All of the listing below must be repeated word for word. Pictures are the only thing to omit.
----------
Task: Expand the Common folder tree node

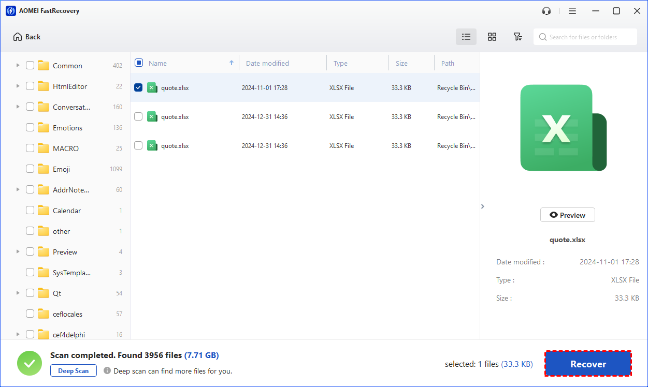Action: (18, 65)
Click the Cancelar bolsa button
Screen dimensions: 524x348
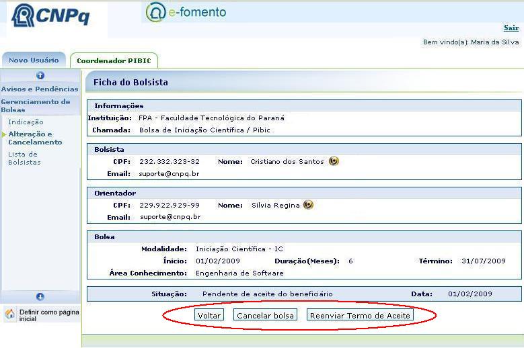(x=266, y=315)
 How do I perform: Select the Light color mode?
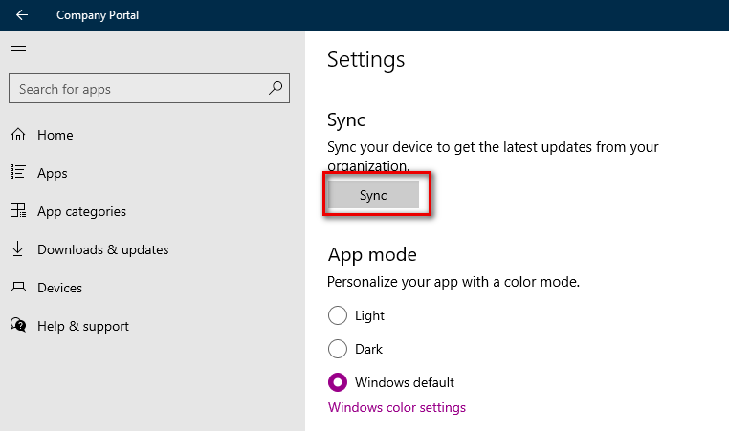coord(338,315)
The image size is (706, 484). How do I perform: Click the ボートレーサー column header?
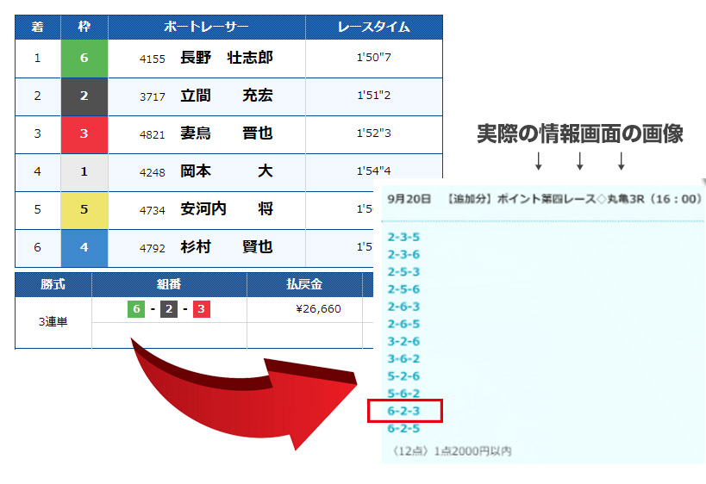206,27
----------
# FINISHED EXERCISE
Task: Expand the Common folder tree node

Action: (18, 65)
Click the Cancelar bolsa button
Screen dimensions: 524x348
(x=266, y=315)
 How do I perform: Select the Light color mode?
coord(338,315)
The image size is (706, 484). How do I perform: Click the ボートレーサー column header?
206,27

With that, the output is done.